## Intermediate Algebra (12th Edition)

$(t-s) \left( 2+4t-4s-t^2+2st-s^2 \right)$
$\bf{\text{Solution Outline:}}$ Get the $GCF$ of the given expression, $2(t-s)+4(t-s)^2-(t-s)^3 .$ Divide the given expression and the $GCF.$ Express the answer as the product of the $GCF$ and the resulting quotient. $\bf{\text{Solution Details:}}$ The $GCF$ of the constants of the terms $\{ 2,4,-1 \}$ is $1 .$ The $GCF$ of the common variable/s is the variable/s with the lowest exponent.
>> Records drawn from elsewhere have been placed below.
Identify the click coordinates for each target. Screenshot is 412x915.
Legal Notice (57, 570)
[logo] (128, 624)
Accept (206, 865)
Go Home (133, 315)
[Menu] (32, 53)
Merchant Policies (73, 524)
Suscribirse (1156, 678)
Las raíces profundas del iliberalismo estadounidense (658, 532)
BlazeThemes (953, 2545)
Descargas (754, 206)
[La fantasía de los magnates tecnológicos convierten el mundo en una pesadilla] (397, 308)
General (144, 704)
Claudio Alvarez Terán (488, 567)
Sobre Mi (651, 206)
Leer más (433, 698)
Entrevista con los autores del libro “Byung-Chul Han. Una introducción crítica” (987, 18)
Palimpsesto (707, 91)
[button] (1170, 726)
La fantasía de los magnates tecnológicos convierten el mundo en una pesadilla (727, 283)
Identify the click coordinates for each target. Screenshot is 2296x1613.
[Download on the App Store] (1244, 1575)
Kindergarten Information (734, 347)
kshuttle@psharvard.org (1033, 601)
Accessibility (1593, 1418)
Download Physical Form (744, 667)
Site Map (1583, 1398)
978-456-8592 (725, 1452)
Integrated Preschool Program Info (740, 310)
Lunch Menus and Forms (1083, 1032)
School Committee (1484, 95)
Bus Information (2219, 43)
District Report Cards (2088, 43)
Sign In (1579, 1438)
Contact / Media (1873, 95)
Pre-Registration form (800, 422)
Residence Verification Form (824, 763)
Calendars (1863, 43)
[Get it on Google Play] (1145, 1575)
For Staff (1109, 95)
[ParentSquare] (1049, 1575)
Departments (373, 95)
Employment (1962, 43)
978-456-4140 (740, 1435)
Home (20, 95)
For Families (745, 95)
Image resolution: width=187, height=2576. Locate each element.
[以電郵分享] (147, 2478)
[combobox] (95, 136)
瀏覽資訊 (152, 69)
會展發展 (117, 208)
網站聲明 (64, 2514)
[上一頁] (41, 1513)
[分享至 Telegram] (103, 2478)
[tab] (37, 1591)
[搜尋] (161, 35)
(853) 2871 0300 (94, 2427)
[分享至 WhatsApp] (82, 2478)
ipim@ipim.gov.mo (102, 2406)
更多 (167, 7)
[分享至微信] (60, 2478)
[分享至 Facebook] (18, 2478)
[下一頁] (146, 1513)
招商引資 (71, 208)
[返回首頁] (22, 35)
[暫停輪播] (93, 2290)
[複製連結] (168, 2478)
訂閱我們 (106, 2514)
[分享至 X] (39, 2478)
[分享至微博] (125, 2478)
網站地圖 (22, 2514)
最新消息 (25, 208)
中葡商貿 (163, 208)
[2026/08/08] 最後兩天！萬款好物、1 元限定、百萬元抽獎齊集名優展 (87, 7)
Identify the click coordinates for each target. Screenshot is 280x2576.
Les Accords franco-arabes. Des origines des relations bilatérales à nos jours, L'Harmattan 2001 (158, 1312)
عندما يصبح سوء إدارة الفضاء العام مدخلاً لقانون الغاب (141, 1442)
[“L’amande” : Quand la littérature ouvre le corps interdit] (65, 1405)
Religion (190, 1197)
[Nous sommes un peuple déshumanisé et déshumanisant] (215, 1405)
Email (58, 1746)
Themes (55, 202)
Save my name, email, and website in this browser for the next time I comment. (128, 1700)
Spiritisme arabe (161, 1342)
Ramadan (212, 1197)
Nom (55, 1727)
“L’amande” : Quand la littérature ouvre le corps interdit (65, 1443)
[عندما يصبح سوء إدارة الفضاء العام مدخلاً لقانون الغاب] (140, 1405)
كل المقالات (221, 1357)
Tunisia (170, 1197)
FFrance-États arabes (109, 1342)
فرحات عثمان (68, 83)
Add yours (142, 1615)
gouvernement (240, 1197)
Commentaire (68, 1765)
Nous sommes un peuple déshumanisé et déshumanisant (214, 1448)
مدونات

Hence, the $GCF$ of the common variables $\{ (t-s),(t-s)^2,(t-s)^3 \}$ is $(t-s) .$ Hence, the entire expression has $GCF= (t-s) .$ Factoring the $GCF= (t-s) ,$ the given expression is equivalent to \begin{array}{l}\require{cancel} (t-s) \left( \dfrac{2(t-s)}{(t-s)}+\dfrac{4(t-s)^2}{(t-s)}-\dfrac{(t-s)^3}{(t-s)} \right) .\end{array} Using the Quotient Rule of the laws of exponents which states that $\dfrac{x^m}{x^n}=x^{m-n},$ the expression above simplifies to \begin{array}{l}\require{cancel} (t-s) \left( 2(t-s)^{1-1}+4(t-s)^{2-1}-(t-s)^{3-1} \right) \\\\= (t-s) \left( 2(t-s)^{0}+4(t-s)^{1}-(t-s)^{2} \right) \\\\= (t-s) \left( 2(1)+4(t-s)-(t-s)^{2} \right) \\\\= (t-s) \left( 2+4(t-s)-(t-s)^{2} \right) .\end{array} Using $(a+b)^2=a^2+2ab+b^2$ or the square of a binomial, the product of the expression above is \begin{array}{l}\require{cancel} (t-s) \left( 2+4(t-s)-(t^2-2st+s^2) \right) .\end{array} Using $a(b+c)=ab+ac$ or the Distributive Property and then combining like terms, the expression above is equivalent to \begin{array}{l}\require{cancel} (t-s) \left( 2+4t-4s-t^2+2st-s^2 \right) \\\\= (t-s) \left( 2+4t-4s-t^2+2st-s^2 \right) .\end{array}